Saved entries
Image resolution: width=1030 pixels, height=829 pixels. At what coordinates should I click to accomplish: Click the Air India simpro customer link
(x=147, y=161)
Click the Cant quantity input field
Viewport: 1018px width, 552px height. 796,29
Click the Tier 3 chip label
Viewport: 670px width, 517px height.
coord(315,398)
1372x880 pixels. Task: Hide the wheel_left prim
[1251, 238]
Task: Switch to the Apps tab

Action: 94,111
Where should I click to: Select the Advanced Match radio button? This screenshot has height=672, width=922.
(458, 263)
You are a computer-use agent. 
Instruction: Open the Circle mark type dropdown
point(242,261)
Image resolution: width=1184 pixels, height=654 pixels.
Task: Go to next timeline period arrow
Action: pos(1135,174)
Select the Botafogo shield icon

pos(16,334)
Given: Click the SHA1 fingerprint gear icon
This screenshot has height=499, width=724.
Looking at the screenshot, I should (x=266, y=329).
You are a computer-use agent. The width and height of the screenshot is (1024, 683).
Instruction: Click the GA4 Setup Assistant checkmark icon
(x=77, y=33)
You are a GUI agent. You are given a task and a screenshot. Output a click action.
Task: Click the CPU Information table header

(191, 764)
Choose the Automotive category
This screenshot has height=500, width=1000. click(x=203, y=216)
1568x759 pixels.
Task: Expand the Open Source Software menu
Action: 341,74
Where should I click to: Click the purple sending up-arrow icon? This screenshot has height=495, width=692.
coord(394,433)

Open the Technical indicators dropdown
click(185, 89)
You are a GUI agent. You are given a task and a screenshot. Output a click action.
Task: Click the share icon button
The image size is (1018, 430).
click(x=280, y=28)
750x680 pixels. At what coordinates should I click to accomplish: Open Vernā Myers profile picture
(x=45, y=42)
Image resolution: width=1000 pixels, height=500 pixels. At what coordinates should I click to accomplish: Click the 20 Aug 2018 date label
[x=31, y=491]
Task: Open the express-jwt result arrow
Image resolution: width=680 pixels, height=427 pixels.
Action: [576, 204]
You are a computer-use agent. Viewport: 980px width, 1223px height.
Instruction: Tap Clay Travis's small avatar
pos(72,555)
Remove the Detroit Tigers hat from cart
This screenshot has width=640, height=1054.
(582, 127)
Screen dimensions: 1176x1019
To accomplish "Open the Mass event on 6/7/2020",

▶ _PROMPT_
Reproduce the records above exactly, from the first line through the line containing "You are a computer-use agent. Viewport: 980px", and output nothing else.

▶ _TASK OUTPUT_
Image resolution: width=1030 pixels, height=829 pixels. At what coordinates should I click to accomplish: Click the Air India simpro customer link
(x=147, y=161)
Click the Cant quantity input field
Viewport: 1018px width, 552px height. 796,29
Click the Tier 3 chip label
Viewport: 670px width, 517px height.
coord(315,398)
1372x880 pixels. Task: Hide the wheel_left prim
[1251, 238]
Task: Switch to the Apps tab

Action: 94,111
Where should I click to: Select the Advanced Match radio button? This screenshot has height=672, width=922.
(458, 263)
You are a computer-use agent. 
Instruction: Open the Circle mark type dropdown
point(242,261)
Image resolution: width=1184 pixels, height=654 pixels.
Task: Go to next timeline period arrow
Action: pos(1135,174)
Select the Botafogo shield icon

pos(16,334)
Given: Click the SHA1 fingerprint gear icon
This screenshot has height=499, width=724.
Looking at the screenshot, I should (x=266, y=329).
You are a computer-use agent. The width and height of the screenshot is (1024, 683).
Instruction: Click the GA4 Setup Assistant checkmark icon
(x=77, y=33)
You are a GUI agent. You are given a task and a screenshot. Output a click action.
Task: Click the CPU Information table header

(191, 764)
Choose the Automotive category
This screenshot has height=500, width=1000. click(x=203, y=216)
1568x759 pixels.
Task: Expand the Open Source Software menu
Action: 341,74
Where should I click to: Click the purple sending up-arrow icon? This screenshot has height=495, width=692.
coord(394,433)

Open the Technical indicators dropdown
click(185, 89)
You are a GUI agent. You are given a task and a screenshot. Output a click action.
Task: Click the share icon button
The image size is (1018, 430).
click(x=280, y=28)
750x680 pixels. At what coordinates should I click to accomplish: Open Vernā Myers profile picture
(x=45, y=42)
Image resolution: width=1000 pixels, height=500 pixels. At what coordinates should I click to accomplish: Click the 20 Aug 2018 date label
[x=31, y=491]
Task: Open the express-jwt result arrow
Image resolution: width=680 pixels, height=427 pixels.
Action: [576, 204]
You are a computer-use agent. Viewport: 980px width, 1223px height.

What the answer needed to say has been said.